Pour être d’une efficacité redoutable, ces députés du Bloc indépendantiste devront consacrer une partie de leurs salaires à la lutte pour un Québec libre, puisque l’argent est le nerf de la guerre. Ils devront utiliser leurs bureaux de circonscription comme autant de bases indépendantistes. Ils multiplieront les stratégies destinées à appuyer le Parti Québécois dans sa quête émancipatrice, l’une d’entre elles concernant les communications indépendantistes. Ils placeront au coeur de leurs discours les combats que nous devons mener contre le génocide culturel qui aspire à la disparition de notre peuple et contre le colonialisme économique qui asservit le Québec. Bref, ils feront tout pour faire éclater les crises dont Jacques Parizeau parlait il y a un an de cela afin de favoriser le projet indépendantiste. Ne pas avoir peur des polémiques, faire preuve de courage en travaillant avec intelligence pour notre libération, voilà l’attitude qui animera les bloquistes indépendantistes.
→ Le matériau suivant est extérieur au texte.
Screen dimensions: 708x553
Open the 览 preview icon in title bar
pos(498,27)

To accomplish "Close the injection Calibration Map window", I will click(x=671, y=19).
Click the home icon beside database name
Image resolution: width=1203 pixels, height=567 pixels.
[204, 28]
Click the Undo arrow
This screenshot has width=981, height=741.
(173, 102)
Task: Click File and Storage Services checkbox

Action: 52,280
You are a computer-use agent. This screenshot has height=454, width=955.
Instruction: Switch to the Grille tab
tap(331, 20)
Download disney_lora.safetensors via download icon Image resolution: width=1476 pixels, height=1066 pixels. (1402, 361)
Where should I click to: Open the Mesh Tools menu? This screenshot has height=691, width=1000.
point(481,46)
Ceux qui croient qu’un tel Bloc serait inutile devraient immédiatement réviser leurs analyses. Car ils ont tout faux.
En tout cas, en ce qui concerne l’organisation du Québécois, un tel programme concernant la première ligne de front relève de la plus haute importance. Nous lutterons afin de donner naissance à un véritable Bloc indépendantiste, rouage incontournable de nos succès futurs.